Langkah tersebut menjadi gebrakan perdana Royhan sekaligus menegaskan bahwa keamanan dan ketertiban menjadi prioritas utama di bawah kepemimpinannya.
Didampingi jajaran pejabat struktural, pemeriksaan dilakukan secara menyeluruh dan teliti. Petugas menyisir kamar tidur, tempat tidur, lemari hingga barang-barang milik warga binaan untuk memastikan tidak ada benda terlarang maupun celah yang berpotensi mengganggu keamanan dan ketertiban di dalam Lapas.

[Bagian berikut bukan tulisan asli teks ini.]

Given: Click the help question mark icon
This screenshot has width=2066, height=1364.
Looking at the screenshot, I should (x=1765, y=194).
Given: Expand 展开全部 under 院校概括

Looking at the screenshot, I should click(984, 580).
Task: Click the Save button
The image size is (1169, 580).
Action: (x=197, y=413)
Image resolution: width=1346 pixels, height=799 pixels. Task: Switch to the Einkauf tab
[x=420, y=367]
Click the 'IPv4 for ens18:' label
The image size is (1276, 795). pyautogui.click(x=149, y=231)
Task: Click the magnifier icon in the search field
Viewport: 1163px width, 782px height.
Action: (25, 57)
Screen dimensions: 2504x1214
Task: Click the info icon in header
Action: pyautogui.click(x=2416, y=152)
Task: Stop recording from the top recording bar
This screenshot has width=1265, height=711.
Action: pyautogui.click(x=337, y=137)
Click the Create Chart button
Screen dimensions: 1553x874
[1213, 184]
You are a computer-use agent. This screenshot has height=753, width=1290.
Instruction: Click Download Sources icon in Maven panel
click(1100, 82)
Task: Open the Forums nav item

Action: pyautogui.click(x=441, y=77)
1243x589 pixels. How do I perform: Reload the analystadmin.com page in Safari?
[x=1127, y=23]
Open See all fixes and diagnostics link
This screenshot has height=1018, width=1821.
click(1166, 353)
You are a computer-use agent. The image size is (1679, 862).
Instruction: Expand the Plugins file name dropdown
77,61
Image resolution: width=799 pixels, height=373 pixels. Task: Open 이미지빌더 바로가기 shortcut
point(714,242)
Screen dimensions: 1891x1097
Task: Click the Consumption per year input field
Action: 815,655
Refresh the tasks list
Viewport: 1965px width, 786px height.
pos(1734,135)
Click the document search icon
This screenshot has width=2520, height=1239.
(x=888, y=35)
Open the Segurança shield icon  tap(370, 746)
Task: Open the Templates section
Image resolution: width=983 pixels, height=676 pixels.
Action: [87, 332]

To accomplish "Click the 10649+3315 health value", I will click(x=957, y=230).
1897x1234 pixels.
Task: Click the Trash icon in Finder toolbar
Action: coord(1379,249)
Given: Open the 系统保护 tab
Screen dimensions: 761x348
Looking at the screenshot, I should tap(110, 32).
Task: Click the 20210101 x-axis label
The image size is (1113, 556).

Razia tersebut tidak hanya menjadi kegiatan rutin, tetapi juga bagian dari upaya deteksi dini terhadap potensi pelanggaran. Petugas menyasar keberadaan telepon seluler (HP), barang terlarang, serta indikasi yang berkaitan dengan peredaran narkoba, pungutan liar maupun praktik pelanggaran lainnya.
Turun langsung dalam pemeriksaan, Royhan menegaskan razia tersebut merupakan langkah awal untuk memperkuat tata kelola pengamanan di Lapas Kelas IIA Lahat.
“Ini merupakan langkah kami untuk memperkuat keamanan dan ketertiban di Lapas Kelas IIA Lahat. Saya bersama jajaran berkomitmen untuk terus melakukan deteksi dini, pencegahan, dan penindakan terhadap segala bentuk pelanggaran sesuai ketentuan yang berlaku,” tegas Royhan Kamis (27/08/2026).
Menurutnya, penguatan keamanan membutuhkan komitmen dan sinergi seluruh jajaran. Karena itu, pengawasan akan terus ditingkatkan untuk menjaga integritas petugas sekaligus mewujudkan lingkungan Lapas yang bebas dari handphone, pungutan liar, narkoba maupun praktik penipuan.
Royhan memastikan kegiatan razia dan pemeriksaan akan dilakukan secara berkala serta berkelanjutan. Pengawasan tidak hanya dilakukan sebagai respons terhadap adanya pelanggaran, tetapi diarahkan menjadi bagian dari budaya kerja dalam menjaga keamanan dan ketertiban.
Upaya tersebut diharapkan dapat berjalan beriringan dengan pelaksanaan pembinaan warga binaan sehingga proses pembinaan di Lapas Kelas IIA Lahat dapat berlangsung secara optimal.
Kehadiran langsung Kalapas di lapangan sejak hari pertama menjadi sinyal kuat bahwa penguatan keamanan bukan sekadar instruksi, melainkan tanggung jawab bersama yang harus dijalankan secara konsisten dan tanpa kompromi.